[[ Records supplied, beginning ]]
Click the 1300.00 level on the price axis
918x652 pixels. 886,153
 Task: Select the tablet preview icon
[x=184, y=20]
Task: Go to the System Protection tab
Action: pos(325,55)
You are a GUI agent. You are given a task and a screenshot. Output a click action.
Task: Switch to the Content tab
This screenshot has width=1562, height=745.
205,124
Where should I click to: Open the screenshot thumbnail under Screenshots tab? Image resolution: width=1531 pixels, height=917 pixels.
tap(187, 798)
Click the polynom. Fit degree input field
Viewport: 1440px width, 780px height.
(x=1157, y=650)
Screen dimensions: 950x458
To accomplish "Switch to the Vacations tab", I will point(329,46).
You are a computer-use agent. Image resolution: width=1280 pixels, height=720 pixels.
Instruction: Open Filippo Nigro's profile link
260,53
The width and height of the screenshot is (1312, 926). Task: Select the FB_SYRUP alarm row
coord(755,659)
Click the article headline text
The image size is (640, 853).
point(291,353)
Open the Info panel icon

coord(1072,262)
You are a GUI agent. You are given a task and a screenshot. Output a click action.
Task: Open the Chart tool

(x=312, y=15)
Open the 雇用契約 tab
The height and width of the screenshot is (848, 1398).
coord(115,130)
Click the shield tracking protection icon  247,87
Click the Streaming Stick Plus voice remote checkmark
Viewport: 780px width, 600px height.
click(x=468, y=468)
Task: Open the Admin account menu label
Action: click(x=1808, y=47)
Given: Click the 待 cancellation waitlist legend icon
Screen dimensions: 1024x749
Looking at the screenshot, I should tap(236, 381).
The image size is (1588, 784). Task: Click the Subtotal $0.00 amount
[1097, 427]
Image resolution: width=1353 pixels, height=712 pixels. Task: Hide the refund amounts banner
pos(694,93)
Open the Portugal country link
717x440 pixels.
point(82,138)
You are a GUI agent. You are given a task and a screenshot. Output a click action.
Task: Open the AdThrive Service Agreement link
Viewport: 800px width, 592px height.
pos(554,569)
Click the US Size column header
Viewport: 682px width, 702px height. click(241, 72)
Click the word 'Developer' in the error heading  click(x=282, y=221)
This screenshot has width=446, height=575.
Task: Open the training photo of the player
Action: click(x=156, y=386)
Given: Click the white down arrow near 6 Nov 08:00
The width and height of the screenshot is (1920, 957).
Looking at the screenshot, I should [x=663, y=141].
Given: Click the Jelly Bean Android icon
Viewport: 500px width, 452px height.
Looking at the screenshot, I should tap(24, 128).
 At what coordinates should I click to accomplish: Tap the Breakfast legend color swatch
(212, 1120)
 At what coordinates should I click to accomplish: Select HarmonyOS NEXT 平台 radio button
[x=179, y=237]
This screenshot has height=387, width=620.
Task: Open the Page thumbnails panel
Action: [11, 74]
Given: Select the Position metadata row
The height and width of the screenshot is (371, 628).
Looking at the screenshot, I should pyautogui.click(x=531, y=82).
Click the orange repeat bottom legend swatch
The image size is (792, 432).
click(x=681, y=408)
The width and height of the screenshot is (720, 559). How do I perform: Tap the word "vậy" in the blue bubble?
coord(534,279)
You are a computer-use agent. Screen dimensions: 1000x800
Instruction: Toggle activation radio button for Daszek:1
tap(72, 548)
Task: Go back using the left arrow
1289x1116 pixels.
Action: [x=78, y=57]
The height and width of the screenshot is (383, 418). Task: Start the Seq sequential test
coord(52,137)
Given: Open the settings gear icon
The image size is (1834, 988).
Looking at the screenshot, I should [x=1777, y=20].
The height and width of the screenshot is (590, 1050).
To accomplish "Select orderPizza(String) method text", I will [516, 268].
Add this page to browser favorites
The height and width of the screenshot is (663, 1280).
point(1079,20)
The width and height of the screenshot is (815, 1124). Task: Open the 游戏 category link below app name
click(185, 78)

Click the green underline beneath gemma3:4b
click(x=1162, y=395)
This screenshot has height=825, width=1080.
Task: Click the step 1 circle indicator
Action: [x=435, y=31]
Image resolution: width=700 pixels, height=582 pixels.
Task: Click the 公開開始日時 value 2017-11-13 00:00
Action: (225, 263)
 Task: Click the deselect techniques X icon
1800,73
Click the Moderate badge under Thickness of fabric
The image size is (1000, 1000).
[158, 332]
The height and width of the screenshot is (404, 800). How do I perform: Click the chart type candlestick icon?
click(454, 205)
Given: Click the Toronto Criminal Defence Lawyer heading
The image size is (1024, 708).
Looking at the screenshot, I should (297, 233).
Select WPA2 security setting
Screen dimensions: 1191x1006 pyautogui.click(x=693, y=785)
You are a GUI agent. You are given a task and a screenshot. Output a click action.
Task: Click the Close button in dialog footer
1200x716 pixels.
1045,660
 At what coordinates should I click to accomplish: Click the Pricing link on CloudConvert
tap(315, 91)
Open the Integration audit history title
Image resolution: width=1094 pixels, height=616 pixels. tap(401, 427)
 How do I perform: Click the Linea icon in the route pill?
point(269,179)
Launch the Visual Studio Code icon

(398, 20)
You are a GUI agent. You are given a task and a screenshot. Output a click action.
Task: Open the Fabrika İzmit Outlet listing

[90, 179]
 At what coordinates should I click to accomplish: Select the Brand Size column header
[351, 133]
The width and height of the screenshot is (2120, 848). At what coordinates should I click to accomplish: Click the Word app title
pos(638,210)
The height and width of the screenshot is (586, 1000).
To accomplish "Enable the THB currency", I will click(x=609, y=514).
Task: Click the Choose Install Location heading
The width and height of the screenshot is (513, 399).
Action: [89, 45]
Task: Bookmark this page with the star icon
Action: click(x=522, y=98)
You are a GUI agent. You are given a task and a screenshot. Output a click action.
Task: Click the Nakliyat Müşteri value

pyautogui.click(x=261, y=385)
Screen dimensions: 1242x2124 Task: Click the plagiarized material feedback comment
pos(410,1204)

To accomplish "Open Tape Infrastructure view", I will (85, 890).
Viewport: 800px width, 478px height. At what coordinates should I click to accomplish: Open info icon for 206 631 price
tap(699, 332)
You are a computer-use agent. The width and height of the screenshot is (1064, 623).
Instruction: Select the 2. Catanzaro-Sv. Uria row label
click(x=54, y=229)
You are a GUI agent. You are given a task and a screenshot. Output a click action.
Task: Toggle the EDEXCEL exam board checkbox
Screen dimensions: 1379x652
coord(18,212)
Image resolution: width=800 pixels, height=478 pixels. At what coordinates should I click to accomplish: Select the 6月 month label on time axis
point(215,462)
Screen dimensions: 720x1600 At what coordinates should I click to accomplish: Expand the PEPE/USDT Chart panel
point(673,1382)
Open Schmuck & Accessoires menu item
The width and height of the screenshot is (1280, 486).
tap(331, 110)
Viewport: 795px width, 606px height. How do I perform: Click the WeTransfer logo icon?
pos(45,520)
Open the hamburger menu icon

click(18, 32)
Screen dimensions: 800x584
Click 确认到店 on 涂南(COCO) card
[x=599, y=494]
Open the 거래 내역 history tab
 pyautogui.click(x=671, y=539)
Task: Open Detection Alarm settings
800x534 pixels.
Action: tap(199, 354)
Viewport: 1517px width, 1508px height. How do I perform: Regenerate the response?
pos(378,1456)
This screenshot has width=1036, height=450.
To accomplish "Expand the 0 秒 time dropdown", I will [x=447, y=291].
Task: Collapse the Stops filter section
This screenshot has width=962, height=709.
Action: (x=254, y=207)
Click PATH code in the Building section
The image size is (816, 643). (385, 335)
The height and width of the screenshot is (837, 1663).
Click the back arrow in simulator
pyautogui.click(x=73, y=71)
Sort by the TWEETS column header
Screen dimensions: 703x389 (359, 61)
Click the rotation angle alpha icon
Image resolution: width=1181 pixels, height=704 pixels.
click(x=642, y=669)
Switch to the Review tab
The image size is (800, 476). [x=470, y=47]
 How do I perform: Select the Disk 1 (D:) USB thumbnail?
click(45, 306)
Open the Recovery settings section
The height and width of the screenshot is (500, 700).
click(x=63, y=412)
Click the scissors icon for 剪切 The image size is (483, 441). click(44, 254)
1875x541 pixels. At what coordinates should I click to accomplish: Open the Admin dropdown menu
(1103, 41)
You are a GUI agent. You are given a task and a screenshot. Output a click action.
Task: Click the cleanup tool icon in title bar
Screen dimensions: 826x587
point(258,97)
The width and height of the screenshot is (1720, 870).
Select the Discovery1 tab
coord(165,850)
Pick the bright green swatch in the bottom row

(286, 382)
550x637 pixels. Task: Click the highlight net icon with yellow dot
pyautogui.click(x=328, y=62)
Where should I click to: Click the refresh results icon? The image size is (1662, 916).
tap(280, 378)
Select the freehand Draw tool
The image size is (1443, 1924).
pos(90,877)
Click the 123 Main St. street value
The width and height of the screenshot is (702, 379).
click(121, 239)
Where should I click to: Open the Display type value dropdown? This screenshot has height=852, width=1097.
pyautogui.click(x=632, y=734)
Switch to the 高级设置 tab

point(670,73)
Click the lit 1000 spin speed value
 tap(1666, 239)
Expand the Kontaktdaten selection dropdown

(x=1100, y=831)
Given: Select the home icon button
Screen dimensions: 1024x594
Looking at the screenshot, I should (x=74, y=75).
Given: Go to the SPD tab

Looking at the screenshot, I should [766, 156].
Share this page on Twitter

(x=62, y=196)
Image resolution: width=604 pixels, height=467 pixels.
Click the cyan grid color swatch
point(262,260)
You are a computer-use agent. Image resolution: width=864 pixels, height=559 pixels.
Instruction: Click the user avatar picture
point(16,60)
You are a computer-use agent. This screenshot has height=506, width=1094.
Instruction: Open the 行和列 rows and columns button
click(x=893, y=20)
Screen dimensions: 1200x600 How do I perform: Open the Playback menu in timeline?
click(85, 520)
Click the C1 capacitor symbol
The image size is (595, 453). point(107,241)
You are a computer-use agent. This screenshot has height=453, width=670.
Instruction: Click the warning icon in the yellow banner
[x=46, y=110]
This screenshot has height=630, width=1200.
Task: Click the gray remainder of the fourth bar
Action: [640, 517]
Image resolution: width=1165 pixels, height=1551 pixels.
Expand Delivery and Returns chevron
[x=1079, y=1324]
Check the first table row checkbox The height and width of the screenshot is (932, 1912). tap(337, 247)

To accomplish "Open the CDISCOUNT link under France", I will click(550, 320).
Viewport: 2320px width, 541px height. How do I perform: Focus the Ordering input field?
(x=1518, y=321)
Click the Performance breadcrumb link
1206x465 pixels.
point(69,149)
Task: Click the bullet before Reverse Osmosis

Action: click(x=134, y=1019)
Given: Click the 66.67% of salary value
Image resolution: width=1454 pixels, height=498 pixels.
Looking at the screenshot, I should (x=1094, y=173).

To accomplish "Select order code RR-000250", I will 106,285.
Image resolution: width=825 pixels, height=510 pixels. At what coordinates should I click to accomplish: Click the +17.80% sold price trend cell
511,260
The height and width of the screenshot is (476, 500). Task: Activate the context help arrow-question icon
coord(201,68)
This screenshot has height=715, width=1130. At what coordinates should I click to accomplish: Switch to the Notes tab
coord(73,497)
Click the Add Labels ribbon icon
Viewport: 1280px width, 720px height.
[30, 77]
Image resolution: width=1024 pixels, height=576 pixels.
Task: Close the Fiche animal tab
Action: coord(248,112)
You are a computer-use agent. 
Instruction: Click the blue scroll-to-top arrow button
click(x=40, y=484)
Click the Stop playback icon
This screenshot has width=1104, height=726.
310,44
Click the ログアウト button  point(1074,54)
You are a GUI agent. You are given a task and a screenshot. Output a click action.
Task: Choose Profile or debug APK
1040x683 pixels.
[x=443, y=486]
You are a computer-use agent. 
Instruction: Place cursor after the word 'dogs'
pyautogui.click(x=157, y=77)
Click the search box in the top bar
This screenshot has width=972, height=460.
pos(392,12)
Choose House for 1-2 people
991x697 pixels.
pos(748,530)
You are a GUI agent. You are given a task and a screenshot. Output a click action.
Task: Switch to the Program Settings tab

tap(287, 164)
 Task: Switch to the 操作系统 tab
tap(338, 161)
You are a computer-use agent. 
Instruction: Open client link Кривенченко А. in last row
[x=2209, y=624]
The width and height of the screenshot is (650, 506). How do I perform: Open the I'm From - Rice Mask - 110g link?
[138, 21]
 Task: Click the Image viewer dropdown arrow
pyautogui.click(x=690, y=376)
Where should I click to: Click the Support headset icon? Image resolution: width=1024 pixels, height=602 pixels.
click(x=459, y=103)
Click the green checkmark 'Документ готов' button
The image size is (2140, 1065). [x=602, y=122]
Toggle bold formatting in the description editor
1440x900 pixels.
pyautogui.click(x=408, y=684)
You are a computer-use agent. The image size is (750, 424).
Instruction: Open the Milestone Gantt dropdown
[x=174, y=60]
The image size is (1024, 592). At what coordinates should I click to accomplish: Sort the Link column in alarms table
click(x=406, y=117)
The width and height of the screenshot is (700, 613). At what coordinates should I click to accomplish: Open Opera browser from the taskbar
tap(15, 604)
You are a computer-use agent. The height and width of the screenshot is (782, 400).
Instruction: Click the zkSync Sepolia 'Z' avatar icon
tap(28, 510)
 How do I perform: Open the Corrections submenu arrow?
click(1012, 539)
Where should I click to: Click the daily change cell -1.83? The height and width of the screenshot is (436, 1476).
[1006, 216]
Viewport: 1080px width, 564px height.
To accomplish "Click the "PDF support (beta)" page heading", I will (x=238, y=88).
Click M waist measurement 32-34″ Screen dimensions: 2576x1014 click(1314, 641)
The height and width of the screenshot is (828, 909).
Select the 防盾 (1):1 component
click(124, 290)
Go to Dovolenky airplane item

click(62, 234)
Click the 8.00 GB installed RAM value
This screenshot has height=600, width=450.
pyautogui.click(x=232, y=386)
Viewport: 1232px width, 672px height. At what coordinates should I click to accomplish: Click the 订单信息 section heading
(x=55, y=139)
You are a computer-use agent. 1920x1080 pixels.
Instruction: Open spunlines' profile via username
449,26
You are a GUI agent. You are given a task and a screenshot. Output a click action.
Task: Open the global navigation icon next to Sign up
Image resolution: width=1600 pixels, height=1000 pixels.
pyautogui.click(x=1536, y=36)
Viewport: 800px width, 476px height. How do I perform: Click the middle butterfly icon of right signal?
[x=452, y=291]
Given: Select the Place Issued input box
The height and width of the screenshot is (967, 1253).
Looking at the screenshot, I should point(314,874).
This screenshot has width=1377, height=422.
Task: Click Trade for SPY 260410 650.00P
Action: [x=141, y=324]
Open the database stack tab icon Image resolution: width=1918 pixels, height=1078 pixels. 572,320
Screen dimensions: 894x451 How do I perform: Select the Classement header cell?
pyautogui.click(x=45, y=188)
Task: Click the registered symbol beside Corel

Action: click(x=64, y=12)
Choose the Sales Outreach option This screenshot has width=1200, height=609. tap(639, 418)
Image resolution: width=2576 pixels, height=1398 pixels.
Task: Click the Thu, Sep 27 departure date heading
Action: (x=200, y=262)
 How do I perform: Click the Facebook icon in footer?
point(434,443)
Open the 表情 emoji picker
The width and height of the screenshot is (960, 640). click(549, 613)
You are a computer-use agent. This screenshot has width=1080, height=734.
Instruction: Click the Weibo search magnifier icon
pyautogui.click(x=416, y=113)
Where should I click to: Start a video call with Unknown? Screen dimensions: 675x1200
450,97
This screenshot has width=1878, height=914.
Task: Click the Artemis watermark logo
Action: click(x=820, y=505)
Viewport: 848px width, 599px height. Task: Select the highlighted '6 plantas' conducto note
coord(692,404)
[[ Records supplied, end ]]
**What is being asked:**
From the records above, print exactly the lines that run from the line with "Task: Click the deselect techniques X icon" to the line with "Task: Click the Choose", inclusive.

**Exercise output:**
 Task: Click the deselect techniques X icon
1800,73
Click the Moderate badge under Thickness of fabric
The image size is (1000, 1000).
[158, 332]
The height and width of the screenshot is (404, 800). How do I perform: Click the chart type candlestick icon?
click(454, 205)
Given: Click the Toronto Criminal Defence Lawyer heading
The image size is (1024, 708).
Looking at the screenshot, I should (297, 233).
Select WPA2 security setting
Screen dimensions: 1191x1006 pyautogui.click(x=693, y=785)
You are a GUI agent. You are given a task and a screenshot. Output a click action.
Task: Click the Close button in dialog footer
1200x716 pixels.
1045,660
 At what coordinates should I click to accomplish: Click the Pricing link on CloudConvert
tap(315, 91)
Open the Integration audit history title
Image resolution: width=1094 pixels, height=616 pixels. tap(401, 427)
 How do I perform: Click the Linea icon in the route pill?
point(269,179)
Launch the Visual Studio Code icon

(398, 20)
You are a GUI agent. You are given a task and a screenshot. Output a click action.
Task: Open the Fabrika İzmit Outlet listing

[90, 179]
 At what coordinates should I click to accomplish: Select the Brand Size column header
[351, 133]
The width and height of the screenshot is (2120, 848). At what coordinates should I click to accomplish: Click the Word app title
pos(638,210)
The height and width of the screenshot is (586, 1000).
To accomplish "Enable the THB currency", I will click(x=609, y=514).
Task: Click the Choose Install Location heading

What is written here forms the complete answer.